■ Brief
Search the records below for "computer"; copy each line that has it.

■ Records supplied
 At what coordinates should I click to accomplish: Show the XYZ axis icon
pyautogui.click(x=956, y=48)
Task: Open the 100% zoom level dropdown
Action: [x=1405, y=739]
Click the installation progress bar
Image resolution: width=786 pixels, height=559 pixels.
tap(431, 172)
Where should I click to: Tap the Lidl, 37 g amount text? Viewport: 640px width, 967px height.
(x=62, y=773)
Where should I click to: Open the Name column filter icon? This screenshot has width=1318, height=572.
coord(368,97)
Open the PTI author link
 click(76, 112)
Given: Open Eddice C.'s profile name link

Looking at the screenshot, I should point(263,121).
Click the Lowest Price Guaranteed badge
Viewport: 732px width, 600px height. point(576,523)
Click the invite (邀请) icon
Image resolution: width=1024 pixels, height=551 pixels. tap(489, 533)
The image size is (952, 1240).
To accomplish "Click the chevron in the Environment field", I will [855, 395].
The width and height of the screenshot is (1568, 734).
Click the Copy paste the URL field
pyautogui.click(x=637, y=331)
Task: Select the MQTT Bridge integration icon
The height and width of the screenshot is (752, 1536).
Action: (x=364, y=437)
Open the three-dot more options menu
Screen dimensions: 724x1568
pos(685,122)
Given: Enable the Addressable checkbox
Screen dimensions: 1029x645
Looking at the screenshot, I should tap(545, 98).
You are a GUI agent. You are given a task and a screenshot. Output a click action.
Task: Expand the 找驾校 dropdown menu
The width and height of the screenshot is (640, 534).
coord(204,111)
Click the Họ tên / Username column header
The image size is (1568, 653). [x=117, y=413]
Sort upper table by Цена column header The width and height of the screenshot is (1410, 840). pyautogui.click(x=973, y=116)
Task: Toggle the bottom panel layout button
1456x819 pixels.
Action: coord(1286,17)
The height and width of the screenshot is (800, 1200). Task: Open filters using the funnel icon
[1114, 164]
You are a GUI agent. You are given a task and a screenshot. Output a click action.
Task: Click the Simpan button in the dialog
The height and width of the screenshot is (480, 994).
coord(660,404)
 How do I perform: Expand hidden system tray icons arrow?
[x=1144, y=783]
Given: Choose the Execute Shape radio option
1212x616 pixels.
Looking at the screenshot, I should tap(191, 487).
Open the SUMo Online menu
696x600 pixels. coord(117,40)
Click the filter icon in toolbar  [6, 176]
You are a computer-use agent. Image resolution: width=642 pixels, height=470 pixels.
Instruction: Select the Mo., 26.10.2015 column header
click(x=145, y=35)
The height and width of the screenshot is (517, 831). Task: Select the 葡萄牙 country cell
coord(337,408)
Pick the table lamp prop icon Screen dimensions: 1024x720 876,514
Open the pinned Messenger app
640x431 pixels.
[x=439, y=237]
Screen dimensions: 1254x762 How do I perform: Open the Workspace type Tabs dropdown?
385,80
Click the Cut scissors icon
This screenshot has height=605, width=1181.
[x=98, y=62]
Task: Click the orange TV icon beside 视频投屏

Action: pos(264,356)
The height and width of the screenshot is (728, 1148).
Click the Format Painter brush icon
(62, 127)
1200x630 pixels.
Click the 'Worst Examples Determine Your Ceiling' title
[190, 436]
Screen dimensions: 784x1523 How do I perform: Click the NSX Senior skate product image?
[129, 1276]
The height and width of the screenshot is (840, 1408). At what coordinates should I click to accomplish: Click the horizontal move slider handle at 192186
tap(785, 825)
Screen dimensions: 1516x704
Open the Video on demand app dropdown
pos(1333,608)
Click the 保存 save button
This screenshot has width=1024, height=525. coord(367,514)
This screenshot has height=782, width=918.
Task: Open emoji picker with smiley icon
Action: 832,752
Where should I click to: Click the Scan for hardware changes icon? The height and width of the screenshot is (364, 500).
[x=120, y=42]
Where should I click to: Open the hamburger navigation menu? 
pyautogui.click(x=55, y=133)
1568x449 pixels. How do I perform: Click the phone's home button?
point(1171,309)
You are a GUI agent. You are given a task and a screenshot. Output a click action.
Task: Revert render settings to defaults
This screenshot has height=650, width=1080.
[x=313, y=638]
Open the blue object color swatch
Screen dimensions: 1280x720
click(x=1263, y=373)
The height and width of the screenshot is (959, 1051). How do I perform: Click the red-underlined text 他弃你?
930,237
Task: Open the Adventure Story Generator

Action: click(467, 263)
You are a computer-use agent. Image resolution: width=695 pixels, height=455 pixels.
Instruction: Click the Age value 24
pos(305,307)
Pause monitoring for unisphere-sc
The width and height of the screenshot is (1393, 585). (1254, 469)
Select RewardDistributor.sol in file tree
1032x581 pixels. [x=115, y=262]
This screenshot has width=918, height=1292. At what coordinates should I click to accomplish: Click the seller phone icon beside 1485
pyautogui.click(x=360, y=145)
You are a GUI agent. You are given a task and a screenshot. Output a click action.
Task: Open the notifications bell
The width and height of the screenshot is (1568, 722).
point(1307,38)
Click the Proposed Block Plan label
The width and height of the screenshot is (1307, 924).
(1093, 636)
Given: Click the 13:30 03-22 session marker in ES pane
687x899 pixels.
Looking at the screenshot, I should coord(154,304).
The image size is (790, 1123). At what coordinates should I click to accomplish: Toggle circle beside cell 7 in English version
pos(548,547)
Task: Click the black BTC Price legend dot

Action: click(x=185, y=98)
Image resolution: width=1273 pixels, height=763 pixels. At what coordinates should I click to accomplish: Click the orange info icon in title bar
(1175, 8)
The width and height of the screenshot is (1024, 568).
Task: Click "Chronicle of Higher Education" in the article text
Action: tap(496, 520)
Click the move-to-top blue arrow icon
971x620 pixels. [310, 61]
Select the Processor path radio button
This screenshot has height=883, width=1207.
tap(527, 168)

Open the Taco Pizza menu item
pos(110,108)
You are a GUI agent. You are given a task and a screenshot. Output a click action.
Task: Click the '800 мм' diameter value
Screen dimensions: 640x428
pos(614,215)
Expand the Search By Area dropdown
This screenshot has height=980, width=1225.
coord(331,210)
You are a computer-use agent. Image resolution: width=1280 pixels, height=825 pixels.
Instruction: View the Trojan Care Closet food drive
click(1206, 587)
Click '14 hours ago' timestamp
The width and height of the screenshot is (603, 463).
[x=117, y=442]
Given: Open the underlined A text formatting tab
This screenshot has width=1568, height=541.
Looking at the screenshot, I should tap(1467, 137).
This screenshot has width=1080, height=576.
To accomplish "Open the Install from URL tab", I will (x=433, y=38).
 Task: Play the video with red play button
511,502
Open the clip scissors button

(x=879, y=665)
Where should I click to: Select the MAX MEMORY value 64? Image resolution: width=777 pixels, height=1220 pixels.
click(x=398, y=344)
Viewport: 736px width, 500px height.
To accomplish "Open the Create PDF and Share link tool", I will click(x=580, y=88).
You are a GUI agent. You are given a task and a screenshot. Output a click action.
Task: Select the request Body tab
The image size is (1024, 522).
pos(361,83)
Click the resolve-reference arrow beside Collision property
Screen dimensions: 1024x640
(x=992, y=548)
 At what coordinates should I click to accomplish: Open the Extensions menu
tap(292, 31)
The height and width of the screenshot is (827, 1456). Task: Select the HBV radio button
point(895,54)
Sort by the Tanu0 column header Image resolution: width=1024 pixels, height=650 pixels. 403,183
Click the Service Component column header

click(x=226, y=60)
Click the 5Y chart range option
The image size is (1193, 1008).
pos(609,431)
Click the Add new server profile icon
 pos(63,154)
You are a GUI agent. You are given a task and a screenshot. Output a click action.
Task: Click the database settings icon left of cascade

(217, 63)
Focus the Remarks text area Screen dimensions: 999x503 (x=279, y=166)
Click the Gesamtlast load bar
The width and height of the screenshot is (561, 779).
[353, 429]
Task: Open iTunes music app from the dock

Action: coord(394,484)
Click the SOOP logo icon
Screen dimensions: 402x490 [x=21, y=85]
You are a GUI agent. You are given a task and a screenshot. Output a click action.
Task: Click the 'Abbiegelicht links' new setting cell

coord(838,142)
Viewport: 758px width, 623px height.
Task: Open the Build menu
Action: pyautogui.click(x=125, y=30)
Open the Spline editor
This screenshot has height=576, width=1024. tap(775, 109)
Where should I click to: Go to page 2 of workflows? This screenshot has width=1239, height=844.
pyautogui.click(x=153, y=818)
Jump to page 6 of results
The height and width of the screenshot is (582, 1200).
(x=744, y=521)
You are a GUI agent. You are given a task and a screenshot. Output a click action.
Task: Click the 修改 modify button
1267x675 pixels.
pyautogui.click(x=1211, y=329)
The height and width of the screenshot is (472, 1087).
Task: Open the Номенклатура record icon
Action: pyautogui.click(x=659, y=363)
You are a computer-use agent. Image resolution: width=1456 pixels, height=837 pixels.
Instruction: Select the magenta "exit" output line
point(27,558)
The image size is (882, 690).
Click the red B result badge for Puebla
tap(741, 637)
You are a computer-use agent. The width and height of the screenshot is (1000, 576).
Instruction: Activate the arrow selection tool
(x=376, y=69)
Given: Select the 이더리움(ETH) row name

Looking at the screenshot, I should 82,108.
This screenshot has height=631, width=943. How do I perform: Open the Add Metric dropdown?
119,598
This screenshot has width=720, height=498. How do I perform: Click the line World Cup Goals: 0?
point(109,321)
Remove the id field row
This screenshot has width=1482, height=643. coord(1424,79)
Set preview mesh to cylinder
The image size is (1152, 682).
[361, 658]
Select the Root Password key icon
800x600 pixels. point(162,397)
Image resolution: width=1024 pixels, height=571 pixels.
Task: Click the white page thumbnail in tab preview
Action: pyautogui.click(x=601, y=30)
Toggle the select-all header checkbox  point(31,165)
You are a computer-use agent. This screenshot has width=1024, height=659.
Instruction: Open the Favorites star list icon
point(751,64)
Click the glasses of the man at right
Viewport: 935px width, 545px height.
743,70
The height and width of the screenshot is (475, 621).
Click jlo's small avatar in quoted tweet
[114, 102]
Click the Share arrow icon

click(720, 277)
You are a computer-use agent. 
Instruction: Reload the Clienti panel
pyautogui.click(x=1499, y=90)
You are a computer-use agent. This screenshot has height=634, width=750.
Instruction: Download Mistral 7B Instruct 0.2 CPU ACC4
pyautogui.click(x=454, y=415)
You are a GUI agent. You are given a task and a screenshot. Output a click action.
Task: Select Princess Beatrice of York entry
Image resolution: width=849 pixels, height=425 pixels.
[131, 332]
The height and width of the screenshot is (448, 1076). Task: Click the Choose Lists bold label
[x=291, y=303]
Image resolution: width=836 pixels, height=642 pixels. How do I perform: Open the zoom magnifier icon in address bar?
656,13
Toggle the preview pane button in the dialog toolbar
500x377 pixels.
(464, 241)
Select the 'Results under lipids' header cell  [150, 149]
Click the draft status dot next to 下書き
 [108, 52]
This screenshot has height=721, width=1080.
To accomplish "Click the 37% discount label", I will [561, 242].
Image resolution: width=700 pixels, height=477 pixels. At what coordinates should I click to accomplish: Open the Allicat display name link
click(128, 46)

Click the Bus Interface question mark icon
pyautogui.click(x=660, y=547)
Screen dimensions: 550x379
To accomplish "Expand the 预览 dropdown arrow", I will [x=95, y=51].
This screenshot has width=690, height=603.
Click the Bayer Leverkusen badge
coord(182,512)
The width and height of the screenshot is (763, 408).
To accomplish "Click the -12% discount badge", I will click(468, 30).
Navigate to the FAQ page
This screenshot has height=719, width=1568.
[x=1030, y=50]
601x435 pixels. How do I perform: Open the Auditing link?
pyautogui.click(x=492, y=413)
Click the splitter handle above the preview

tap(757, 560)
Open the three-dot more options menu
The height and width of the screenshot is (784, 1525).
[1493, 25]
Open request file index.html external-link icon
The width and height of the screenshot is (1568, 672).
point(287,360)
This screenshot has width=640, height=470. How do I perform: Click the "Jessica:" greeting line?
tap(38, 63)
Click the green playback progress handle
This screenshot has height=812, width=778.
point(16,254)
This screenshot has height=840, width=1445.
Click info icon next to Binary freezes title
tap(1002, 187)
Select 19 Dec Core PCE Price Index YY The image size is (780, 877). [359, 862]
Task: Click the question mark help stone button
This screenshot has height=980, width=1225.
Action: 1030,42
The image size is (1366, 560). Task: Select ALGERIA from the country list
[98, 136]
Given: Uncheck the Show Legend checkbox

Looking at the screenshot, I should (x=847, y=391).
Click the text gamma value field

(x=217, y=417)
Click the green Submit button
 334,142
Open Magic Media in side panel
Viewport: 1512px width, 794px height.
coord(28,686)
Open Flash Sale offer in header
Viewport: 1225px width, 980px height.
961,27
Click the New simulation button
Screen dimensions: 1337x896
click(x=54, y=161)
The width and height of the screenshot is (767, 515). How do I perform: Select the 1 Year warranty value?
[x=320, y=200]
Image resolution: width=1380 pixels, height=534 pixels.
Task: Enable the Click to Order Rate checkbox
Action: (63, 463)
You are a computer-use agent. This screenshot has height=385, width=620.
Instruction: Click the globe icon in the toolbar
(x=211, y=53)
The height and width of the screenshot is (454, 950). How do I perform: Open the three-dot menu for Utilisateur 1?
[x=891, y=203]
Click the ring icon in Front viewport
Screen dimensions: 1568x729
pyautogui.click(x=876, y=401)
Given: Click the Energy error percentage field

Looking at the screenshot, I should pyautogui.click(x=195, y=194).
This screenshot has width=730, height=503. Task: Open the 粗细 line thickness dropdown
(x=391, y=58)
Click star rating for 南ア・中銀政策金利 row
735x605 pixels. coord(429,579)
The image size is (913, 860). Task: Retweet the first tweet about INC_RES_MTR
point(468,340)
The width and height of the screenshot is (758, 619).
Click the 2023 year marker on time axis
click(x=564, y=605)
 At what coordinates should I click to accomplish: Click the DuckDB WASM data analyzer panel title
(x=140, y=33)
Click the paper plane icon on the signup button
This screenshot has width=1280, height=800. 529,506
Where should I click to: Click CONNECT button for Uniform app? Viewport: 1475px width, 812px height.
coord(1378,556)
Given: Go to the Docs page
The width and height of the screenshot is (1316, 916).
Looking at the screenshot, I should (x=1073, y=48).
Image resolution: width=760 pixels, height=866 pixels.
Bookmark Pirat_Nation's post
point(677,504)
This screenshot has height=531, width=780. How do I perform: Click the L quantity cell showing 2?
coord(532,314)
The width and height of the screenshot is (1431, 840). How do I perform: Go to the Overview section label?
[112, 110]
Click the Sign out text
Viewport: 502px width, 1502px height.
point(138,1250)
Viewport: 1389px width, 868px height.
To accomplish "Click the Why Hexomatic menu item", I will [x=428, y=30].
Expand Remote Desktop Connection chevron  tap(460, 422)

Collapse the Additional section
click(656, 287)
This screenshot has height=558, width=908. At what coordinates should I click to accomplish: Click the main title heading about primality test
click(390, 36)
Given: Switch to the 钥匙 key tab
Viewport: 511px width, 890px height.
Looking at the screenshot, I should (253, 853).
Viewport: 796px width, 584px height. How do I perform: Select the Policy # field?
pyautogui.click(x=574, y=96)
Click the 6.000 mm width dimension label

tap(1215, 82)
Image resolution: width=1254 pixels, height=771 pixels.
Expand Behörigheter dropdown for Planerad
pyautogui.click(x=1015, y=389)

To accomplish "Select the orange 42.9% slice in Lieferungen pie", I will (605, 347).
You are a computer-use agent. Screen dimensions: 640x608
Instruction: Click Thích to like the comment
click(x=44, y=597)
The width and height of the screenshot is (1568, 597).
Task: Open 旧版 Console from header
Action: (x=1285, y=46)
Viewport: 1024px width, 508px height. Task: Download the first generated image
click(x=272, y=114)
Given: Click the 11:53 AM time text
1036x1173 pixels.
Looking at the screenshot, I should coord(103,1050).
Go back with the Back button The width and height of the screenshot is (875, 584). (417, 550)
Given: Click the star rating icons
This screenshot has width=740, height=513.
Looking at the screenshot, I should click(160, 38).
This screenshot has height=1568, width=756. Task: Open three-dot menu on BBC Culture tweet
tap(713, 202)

■ Solution
You are a computer-use agent. Image resolution: width=642 pixels, height=470 pixels.
You are a computer-use agent. Image resolution: width=695 pixels, height=455 pixels.
You are a computer-use agent. Image resolution: width=1280 pixels, height=825 pixels.
You are a computer-use agent. Image resolution: width=1456 pixels, height=837 pixels.
You are a computer-use agent. The width and height of the screenshot is (1000, 576).
You are a computer-use agent. This screenshot has width=1024, height=659.
You are a computer-use agent. 
You are a computer-use agent. This screenshot has height=634, width=750.
You are a computer-use agent. This screenshot has height=385, width=620.
You are a computer-use agent. Screen dimensions: 640x608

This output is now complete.